(GIVEN RECORDS)

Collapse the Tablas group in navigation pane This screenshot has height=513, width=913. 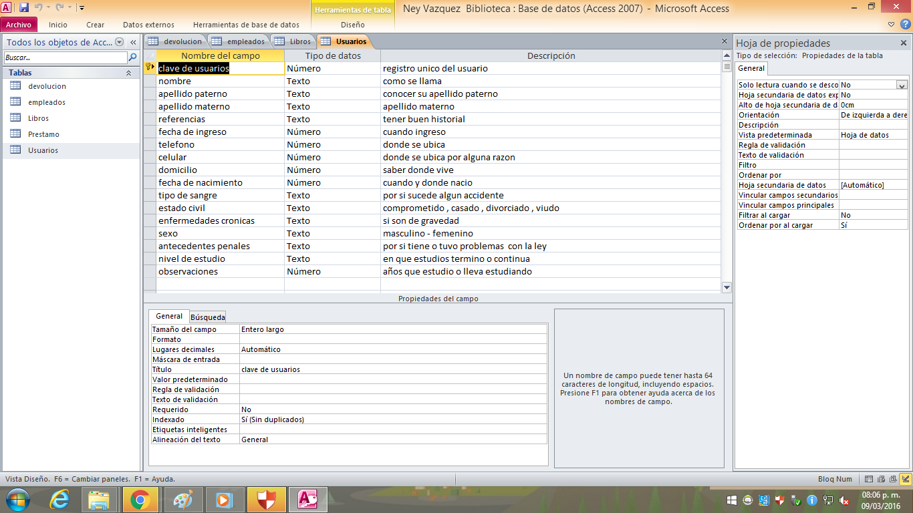[128, 73]
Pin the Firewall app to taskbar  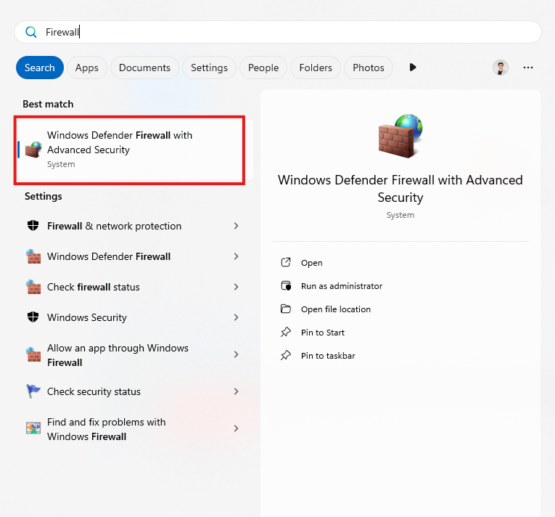pyautogui.click(x=327, y=356)
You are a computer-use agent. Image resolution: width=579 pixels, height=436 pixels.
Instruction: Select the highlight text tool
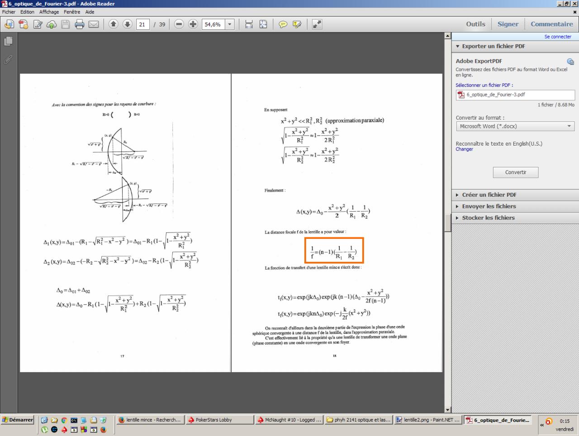pos(297,24)
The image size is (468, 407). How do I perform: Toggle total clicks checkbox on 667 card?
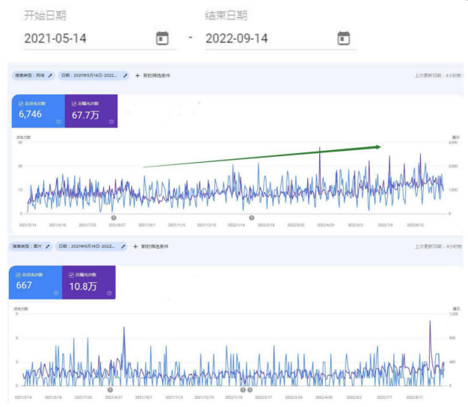point(18,275)
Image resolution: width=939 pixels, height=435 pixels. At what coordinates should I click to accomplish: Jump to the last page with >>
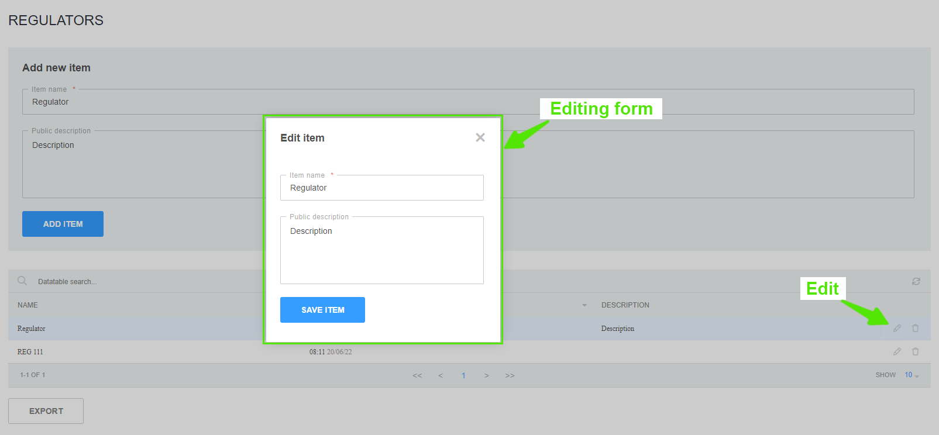tap(510, 375)
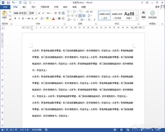Select the Format Painter brush icon
This screenshot has height=132, width=165.
[x=10, y=20]
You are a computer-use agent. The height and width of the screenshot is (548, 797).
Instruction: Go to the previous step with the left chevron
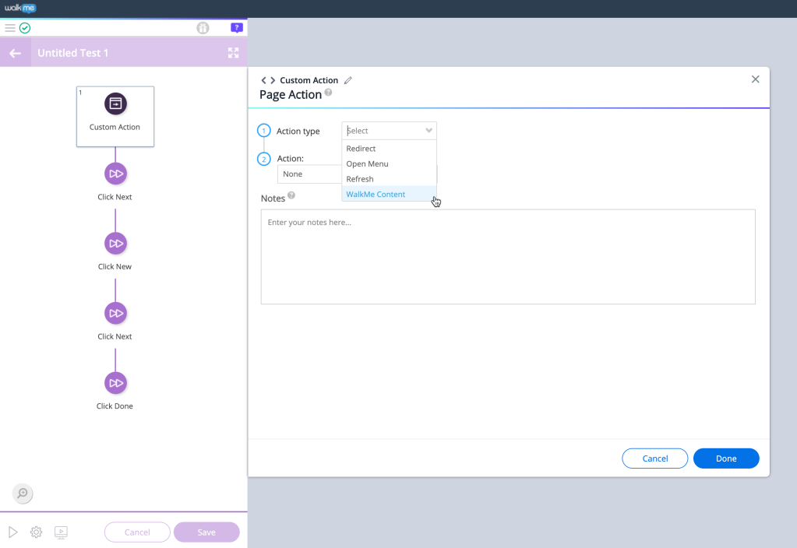(264, 80)
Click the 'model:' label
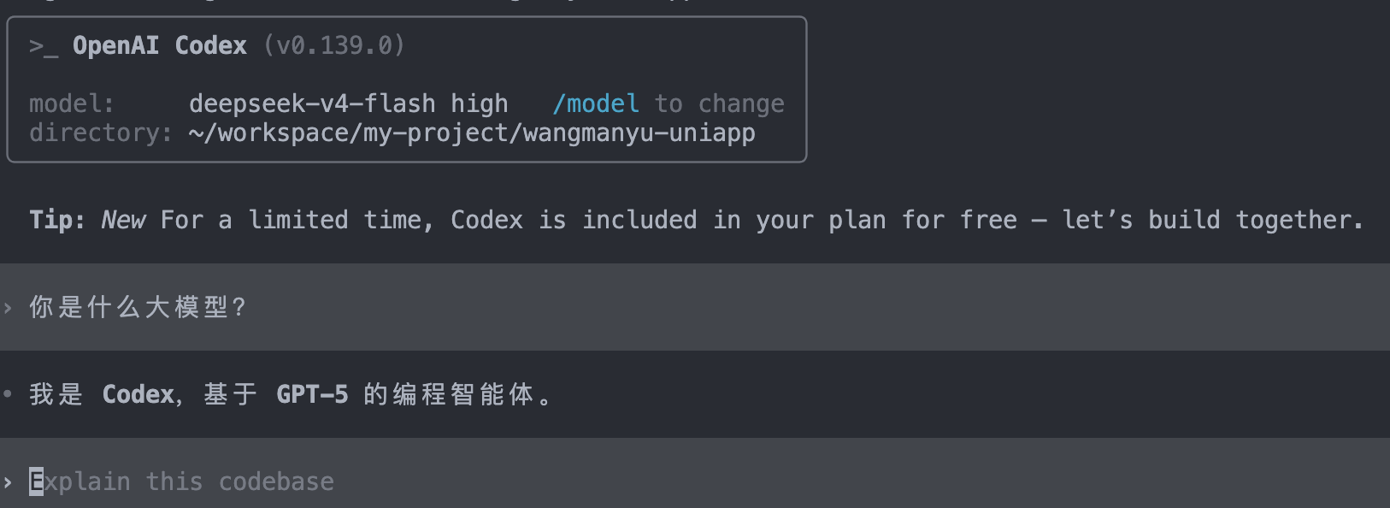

(End GIVEN RECORDS)

- WHAT YOU ARE ASKED TO DO -
A word-for-word copy of the lines from the one with "Instruction: Select the highlight text tool" through the last line of the data above is required, with both end lines included and no pictures.

- EXPECTED ANSWER -
Instruction: Select the highlight text tool
pos(297,24)
The image size is (468, 407). How do I perform: Toggle total clicks checkbox on 667 card?
point(18,275)
Image resolution: width=939 pixels, height=435 pixels. At what coordinates should I click to accomplish: Jump to the last page with >>
tap(510, 375)
Select the Format Painter brush icon
This screenshot has height=132, width=165.
[x=10, y=20]
You are a computer-use agent. The height and width of the screenshot is (548, 797).
Instruction: Go to the previous step with the left chevron
(264, 80)
Click the 'model:' label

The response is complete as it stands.